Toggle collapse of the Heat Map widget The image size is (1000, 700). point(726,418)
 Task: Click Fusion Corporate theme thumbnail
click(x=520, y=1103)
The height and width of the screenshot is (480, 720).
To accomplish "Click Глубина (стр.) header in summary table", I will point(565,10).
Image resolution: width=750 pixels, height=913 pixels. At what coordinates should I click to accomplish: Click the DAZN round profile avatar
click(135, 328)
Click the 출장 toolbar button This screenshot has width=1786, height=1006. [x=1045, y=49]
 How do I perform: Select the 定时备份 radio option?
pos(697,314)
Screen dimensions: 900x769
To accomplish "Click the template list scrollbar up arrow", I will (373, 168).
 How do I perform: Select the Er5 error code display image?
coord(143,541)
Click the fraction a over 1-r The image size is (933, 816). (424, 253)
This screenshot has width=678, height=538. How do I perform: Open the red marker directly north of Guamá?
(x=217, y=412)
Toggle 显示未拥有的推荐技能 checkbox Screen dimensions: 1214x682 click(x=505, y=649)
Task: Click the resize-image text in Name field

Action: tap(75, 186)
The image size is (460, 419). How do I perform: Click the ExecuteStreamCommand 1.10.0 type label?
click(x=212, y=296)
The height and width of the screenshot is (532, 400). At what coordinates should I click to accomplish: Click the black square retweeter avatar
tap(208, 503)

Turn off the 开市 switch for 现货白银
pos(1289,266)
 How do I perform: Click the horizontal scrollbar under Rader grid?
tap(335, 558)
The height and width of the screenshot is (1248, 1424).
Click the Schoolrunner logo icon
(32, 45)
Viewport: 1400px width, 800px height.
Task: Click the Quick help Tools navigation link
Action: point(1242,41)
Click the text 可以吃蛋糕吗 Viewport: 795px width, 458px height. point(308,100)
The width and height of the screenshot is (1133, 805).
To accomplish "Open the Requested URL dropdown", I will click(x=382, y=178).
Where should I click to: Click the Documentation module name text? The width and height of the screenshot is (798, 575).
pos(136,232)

◇ ◇ ◇ ◇ ◇

Start at the line containing "The height and width of the screenshot is (1248, 1424).". Repeat it and each line after it, word for word, to the end of the records.

:: REPLY TO THE TASK ::
The height and width of the screenshot is (1248, 1424).
Click the Schoolrunner logo icon
(32, 45)
Viewport: 1400px width, 800px height.
Task: Click the Quick help Tools navigation link
Action: point(1242,41)
Click the text 可以吃蛋糕吗 Viewport: 795px width, 458px height. point(308,100)
The width and height of the screenshot is (1133, 805).
To accomplish "Open the Requested URL dropdown", I will click(x=382, y=178).
Where should I click to: Click the Documentation module name text? The width and height of the screenshot is (798, 575).
pos(136,232)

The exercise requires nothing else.